# Solved: Can't see gif images



## masto0516 (Nov 11, 1999)

When I go to a web page(any web page),I can't see the gif images.All that is there is an empty box with a red x.I cleaned my system directory yesterday of unused dll's and I also cleaned out my registry.My system seems to running fine except for the gif problem.Could it be a missing dll?Any help is greatly appreciated!I am ruuning windows 98 with AOL as my browser.

[This message has been edited by masto0516 (edited 02-24-2000).]


----------



## sickly (Jan 7, 2000)

To be sure that it's on your end, and not just a lot of broken images on web pages, go to this site:
http://www.d.umn.edu/~aolson7/ 
which is my home page. I know all the pictures there are good, and the one in the middle is a gif and the rest are jpg's. The only time I've heard of this happening, it was just that the user was visiting a lot of sites with unavailable images, and there was nothing wrong on the user end at all.


----------



## masto0516 (Nov 11, 1999)

Can't see any images,just empty boxes with red x's.When I emptied out my history and temporary internet files and minimized aol and launched IE5 and went to your web site I saw all the images.

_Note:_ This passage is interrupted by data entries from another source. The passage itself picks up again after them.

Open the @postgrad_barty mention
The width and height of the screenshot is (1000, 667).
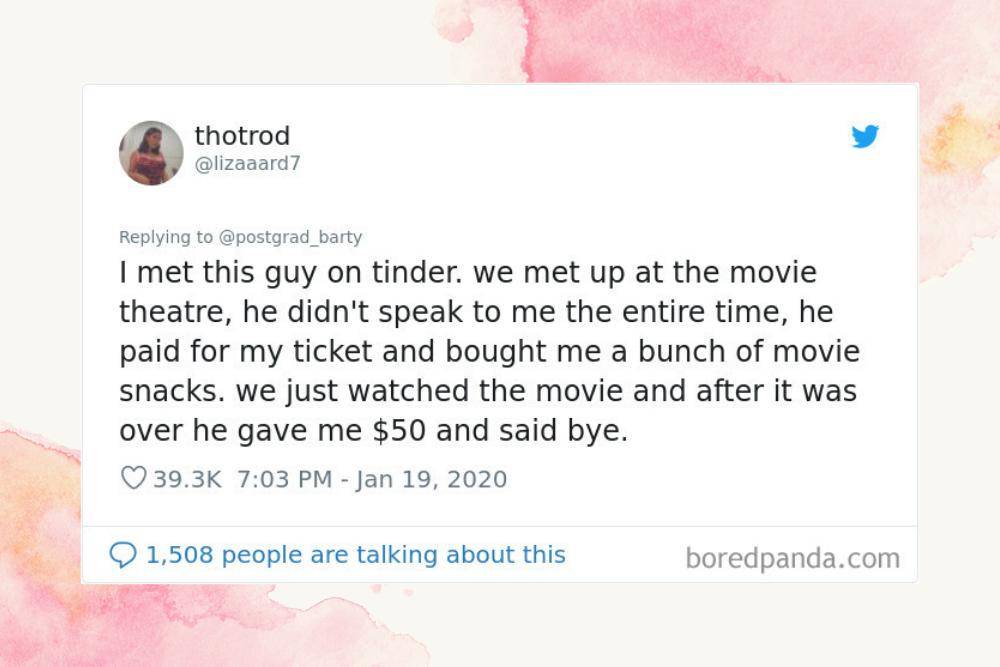290,237
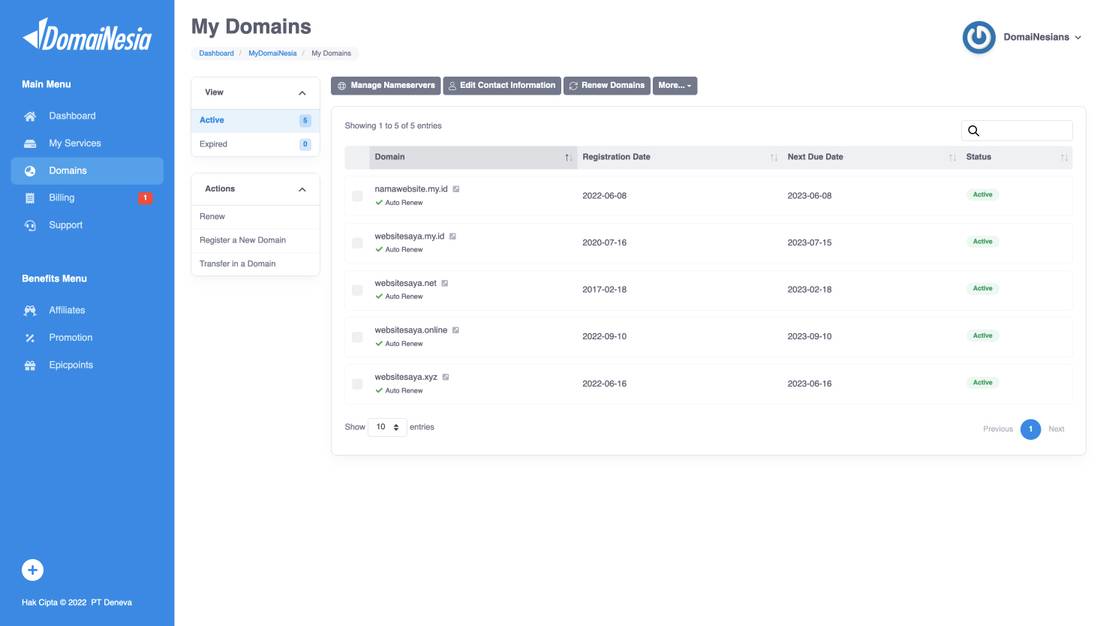Click the Dashboard home icon in sidebar
The height and width of the screenshot is (626, 1103).
[31, 115]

[This message has been edited by masto0516 (edited 02-24-2000).]


----------



## LarryCore (Aug 26, 1999)

If you can see them via IE then your internet settings for windows are ok. It must be an AOL setting. I don't know anything about how AOL does that stuff, but I'm sure there is a user preferences option or something in there...


----------



## masto0516 (Nov 11, 1999)

Problem solved.Just unchecked use compressed graphics in the WWW preference area.How simple was that?Feel pretty dumb.Thanks for the help.


----------



## Catherine (Feb 26, 2000)

"AOL ART Image Format Support" is also on the Windows Product Updates site for anyone else that might be reading this later (if the previous post's resolution doesn't work).


----------